THE DATA Block Start
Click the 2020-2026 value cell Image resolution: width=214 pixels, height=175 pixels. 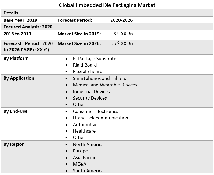122,20
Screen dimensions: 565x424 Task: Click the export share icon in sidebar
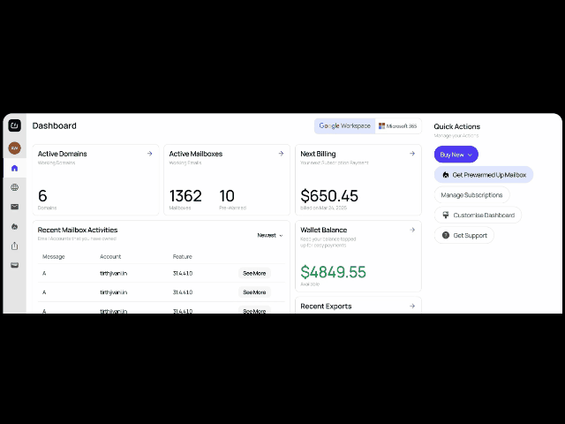[14, 246]
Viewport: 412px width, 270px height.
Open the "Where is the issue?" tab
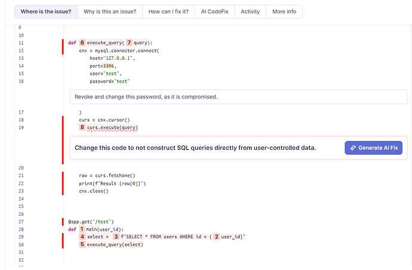tap(46, 12)
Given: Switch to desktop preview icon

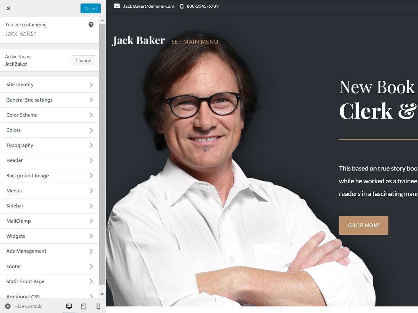Looking at the screenshot, I should [x=69, y=306].
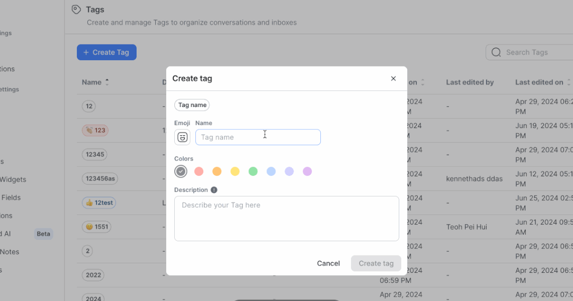
Task: Click the info icon beside Description
Action: 213,190
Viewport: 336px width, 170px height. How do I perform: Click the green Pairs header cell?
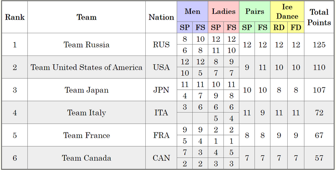tap(255, 11)
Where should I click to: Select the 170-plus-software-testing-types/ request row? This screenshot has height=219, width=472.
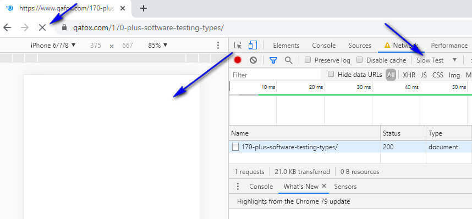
THE DATA Block End
ACTIVITY: Write out again, word for word, only the lines from the one with "Screen dimensions: 565x424" through the last line of the material, and omit each picture.

RESULT:
Screen dimensions: 565x424 Task: Click the export share icon in sidebar
[14, 246]
Viewport: 412px width, 270px height.
Open the "Where is the issue?" tab
tap(46, 12)
Given: Switch to desktop preview icon

Looking at the screenshot, I should [x=69, y=306].
Task: Click the info icon beside Description
Action: 213,190
Viewport: 336px width, 170px height. How do I perform: Click the green Pairs header cell?
tap(255, 11)
Where should I click to: Select the 170-plus-software-testing-types/ request row? This screenshot has height=219, width=472.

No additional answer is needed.